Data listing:
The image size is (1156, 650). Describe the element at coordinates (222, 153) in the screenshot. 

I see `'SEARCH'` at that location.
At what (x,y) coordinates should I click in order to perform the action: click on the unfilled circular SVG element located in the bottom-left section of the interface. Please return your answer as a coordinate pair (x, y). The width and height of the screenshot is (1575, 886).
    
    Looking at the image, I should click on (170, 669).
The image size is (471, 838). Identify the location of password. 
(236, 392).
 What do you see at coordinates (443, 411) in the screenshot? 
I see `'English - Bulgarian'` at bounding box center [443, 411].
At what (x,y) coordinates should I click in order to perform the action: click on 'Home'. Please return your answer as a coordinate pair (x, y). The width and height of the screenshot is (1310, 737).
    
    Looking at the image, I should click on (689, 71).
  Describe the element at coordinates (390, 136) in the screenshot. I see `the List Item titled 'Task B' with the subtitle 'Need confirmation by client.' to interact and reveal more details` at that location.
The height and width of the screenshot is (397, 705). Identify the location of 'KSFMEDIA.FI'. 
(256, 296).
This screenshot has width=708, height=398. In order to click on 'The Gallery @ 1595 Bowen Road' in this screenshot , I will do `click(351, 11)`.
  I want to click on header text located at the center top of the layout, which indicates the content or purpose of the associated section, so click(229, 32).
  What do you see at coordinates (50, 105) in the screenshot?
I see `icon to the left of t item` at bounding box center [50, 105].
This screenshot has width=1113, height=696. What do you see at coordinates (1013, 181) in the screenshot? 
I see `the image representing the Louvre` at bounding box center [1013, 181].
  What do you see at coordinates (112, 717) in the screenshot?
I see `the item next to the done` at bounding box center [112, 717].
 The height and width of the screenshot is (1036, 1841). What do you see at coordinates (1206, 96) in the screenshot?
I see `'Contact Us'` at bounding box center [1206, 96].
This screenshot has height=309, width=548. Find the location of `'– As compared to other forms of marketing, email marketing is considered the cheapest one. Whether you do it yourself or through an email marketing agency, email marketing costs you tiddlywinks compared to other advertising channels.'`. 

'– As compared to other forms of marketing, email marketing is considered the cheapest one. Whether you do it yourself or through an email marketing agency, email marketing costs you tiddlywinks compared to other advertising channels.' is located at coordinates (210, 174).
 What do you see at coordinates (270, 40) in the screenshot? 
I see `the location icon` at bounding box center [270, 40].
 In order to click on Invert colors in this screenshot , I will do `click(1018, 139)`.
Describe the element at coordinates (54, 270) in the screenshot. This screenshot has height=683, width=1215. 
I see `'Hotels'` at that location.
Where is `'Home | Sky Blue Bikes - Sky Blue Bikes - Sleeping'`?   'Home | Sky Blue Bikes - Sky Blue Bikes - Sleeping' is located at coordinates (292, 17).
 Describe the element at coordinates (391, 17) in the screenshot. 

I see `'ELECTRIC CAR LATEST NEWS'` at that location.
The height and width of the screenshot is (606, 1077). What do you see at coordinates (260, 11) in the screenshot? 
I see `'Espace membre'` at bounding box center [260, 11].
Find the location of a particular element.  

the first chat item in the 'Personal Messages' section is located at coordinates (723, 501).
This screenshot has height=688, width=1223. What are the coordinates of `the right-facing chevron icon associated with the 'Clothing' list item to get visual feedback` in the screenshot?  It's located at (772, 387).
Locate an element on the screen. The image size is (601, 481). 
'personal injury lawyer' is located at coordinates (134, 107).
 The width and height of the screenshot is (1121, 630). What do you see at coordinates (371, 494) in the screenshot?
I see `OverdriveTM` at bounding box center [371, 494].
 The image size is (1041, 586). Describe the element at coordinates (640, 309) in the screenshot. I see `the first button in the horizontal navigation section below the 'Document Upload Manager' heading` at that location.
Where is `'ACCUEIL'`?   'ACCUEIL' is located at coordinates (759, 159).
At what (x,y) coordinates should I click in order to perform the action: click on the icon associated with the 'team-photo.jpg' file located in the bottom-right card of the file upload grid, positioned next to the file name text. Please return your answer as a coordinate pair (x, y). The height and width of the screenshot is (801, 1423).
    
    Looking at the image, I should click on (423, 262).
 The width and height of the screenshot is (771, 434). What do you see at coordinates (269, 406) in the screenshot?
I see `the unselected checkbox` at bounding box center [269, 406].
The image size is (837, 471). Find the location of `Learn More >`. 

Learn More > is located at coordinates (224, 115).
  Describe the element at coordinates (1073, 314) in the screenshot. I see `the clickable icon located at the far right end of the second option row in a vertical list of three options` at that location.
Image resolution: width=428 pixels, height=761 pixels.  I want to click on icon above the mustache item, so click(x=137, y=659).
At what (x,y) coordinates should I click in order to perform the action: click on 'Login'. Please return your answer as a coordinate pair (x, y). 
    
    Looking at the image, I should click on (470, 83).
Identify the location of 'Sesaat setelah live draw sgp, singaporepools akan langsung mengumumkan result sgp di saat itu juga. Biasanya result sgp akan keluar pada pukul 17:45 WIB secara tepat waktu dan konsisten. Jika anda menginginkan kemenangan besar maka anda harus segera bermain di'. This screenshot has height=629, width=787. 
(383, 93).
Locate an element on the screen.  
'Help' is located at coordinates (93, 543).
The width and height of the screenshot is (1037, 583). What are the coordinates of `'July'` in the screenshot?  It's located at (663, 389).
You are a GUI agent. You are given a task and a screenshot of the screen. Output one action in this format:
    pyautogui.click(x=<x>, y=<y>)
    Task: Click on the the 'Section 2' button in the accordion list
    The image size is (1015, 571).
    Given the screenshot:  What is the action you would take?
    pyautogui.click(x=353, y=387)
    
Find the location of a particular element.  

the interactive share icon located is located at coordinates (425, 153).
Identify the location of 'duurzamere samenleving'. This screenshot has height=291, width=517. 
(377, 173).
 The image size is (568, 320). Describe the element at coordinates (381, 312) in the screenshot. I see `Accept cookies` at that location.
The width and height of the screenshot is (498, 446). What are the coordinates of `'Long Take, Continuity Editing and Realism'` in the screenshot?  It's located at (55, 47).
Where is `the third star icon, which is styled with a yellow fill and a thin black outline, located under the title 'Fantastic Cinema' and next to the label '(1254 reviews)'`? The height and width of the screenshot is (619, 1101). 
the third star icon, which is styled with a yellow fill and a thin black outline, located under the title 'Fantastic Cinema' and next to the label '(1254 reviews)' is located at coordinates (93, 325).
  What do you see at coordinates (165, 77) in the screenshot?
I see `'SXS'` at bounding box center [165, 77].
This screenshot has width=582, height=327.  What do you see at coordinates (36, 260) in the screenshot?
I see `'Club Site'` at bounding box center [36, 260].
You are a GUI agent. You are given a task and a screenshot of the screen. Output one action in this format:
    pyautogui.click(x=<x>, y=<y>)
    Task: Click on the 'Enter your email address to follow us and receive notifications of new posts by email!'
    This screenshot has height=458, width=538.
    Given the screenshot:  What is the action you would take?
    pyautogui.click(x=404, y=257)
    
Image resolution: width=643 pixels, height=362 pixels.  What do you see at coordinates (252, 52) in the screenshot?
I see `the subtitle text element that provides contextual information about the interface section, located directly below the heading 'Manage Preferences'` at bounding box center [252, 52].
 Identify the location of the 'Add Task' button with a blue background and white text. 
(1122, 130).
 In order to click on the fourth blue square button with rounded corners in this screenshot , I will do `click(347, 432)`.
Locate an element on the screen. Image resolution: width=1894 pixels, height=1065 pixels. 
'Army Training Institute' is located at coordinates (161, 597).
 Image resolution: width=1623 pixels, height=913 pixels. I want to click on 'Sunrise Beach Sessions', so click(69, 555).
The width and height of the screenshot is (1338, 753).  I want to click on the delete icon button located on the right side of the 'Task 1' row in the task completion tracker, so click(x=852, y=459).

Directions for this task
Reproduce the portion of the data above verbatim, beginning with the line containing "coordinates (292, 17)." and ending with the line containing "coordinates (759, 159).", both lines included.

Output
Where is `'Home | Sky Blue Bikes - Sky Blue Bikes - Sleeping'`?   'Home | Sky Blue Bikes - Sky Blue Bikes - Sleeping' is located at coordinates (292, 17).
 Describe the element at coordinates (391, 17) in the screenshot. 

I see `'ELECTRIC CAR LATEST NEWS'` at that location.
The height and width of the screenshot is (606, 1077). What do you see at coordinates (260, 11) in the screenshot? 
I see `'Espace membre'` at bounding box center [260, 11].
Find the location of a particular element.  

the first chat item in the 'Personal Messages' section is located at coordinates (723, 501).
This screenshot has height=688, width=1223. What are the coordinates of `the right-facing chevron icon associated with the 'Clothing' list item to get visual feedback` in the screenshot?  It's located at (772, 387).
Locate an element on the screen. The image size is (601, 481). 
'personal injury lawyer' is located at coordinates (134, 107).
 The width and height of the screenshot is (1121, 630). What do you see at coordinates (371, 494) in the screenshot?
I see `OverdriveTM` at bounding box center [371, 494].
 The image size is (1041, 586). Describe the element at coordinates (640, 309) in the screenshot. I see `the first button in the horizontal navigation section below the 'Document Upload Manager' heading` at that location.
Where is `'ACCUEIL'`?   'ACCUEIL' is located at coordinates (759, 159).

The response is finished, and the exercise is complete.